Henri Meschonnic et sa traduction de la Bible
Par David BANON
(dans Information juive Extrait du N°289 - Avril 2009)
Notre ami Henri Meschonnic est mort le 8 avril des suites d'une leucémie. C'était un homme gai, généreux et enthousiaste. De nombreuses études seront sans doute consacrées à son oeuvre de poète, de linguiste, d'essayiste. Dans l'article qui suit David Banon qui fut un de ses amis rend hommage à la mémoire du poète et se penche sur la traduction qu'il a faite ces dernières années du Pentateuque.
Au moment où l'on m'a annoncé la triste nouvelle du décès d'Henri Meschonnic, de nombreux souvenirs sont remontés à la mémoire. Et d'abord celui de notre première rencontre, le jour de ma soutenance. Des yeux mobiles et vifs qui cherchaient à aller au-delà de l'apparence pour sonder l'être, un sourire franc qui illuminait le visage, une tignasse à la Ben Gourion qui lui donnait un air de yéchiva bouher et cette voix douce mais non complaisante qui, telle un radar, détectait les lacunes du travail...
Avec les deux autres grosses pointures du monde académique, Emmanuel Levinas et George Steiner, ils m'avaient soumis à un feu nourri de questions pendant plus de quatre heures. J'essayais de me défendre de mon mieux. J'eus même l'audace d'émettre une critique. J'ai alors entendu Meschonnic souffler à Levinas la remarque suivante " ce jeunot veut nous apprendre notre métier. " Ce que j'ai qualifié d'audace était, en fait, de l'insouciance, voire de l'insolence. Je l'appris à mes dépens lorsque avec le temps j'ai découvert l'ampleur de l'oeuvre d'Henri Meschonnic. Une entreprise monumentale, pour une fois l'adjectif s'impose.

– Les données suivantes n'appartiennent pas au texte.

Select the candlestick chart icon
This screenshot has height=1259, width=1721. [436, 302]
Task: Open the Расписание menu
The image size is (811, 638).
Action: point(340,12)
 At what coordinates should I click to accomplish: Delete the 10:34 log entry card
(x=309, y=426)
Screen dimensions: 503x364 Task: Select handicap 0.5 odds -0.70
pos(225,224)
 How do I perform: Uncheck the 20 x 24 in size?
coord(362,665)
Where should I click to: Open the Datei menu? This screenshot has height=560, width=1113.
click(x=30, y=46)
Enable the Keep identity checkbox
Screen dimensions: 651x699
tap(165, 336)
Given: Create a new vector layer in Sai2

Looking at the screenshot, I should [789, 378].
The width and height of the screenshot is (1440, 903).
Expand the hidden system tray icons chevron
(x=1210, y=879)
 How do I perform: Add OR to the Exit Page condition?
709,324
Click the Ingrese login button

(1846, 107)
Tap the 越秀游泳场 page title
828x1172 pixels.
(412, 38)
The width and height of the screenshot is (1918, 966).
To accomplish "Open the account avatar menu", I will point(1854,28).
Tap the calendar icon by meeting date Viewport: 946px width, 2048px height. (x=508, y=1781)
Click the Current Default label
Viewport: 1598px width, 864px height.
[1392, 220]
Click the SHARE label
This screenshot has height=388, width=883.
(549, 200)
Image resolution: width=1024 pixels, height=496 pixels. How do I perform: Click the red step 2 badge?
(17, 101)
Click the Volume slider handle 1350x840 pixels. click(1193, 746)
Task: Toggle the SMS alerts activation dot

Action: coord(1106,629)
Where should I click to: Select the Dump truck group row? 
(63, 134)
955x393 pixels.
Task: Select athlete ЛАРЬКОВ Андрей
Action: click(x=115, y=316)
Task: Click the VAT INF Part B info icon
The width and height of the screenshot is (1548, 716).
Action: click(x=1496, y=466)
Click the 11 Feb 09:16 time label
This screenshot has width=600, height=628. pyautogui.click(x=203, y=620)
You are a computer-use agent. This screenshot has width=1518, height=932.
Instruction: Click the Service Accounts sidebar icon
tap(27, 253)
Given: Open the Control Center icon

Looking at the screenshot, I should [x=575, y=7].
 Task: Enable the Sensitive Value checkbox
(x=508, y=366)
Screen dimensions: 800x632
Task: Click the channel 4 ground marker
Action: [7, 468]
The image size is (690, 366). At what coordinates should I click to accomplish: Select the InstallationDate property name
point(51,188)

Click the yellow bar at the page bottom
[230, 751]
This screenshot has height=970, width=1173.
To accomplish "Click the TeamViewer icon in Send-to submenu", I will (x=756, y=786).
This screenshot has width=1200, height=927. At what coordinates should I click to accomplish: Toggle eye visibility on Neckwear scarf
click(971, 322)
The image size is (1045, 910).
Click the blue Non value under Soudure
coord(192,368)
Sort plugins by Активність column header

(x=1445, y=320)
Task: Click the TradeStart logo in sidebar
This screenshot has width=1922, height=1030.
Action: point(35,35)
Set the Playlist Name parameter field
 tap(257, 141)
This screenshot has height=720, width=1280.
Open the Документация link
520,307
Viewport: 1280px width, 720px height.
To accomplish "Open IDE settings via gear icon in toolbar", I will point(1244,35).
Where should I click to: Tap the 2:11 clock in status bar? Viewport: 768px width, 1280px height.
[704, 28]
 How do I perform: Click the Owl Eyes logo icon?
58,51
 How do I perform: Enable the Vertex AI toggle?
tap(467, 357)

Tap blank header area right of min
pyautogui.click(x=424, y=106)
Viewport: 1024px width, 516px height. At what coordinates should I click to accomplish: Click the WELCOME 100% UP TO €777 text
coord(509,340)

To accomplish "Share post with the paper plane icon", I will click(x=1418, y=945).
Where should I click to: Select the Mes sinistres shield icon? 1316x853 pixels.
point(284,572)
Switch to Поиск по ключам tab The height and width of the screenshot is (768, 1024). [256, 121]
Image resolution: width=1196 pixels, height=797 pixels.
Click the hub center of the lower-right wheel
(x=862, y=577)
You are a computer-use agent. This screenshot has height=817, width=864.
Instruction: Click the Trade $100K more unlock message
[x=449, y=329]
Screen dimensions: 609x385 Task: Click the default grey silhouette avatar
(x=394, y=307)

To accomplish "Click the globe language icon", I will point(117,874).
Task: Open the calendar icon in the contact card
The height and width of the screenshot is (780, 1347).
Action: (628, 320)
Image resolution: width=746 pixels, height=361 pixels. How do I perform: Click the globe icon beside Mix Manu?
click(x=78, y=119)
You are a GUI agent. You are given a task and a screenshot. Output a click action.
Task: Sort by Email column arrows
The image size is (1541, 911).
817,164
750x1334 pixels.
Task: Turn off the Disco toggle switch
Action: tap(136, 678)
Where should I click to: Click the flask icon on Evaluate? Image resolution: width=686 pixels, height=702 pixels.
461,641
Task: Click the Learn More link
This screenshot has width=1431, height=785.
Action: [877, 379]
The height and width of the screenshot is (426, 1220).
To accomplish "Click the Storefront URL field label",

Linguiste hors pair, polyglotte, traducteur, essayiste redoutable, poète, philosophe et écrivain au sty- le alerte et inimitable, il était tout cela à la fois. Dans ce monde où règne le cloisonnement des spécialités, Meschonnic détonait par son aptitude à embrasser de multiples domaines des sciences humaines et à les maîtriser. Une sorte d'humaniste de la Renaissance. Il n'hésitait pas à se lancer dans des projets grandioses qui requièrent plus d'une vie. Ainsi sa traduction de la Bible.
Ce n'est pas une traduction-annexion. Celle qui transporte l'hébreu biblique vers le français, la langue d'arrivée, en effaçant tout ce qui caractérise la langue de départ. Ni celle du mouvement inverse, une traduction-calque, qui se donne comme l'effort d'amener l'hébreu au lecteur français au prix d'une violation de la langue française.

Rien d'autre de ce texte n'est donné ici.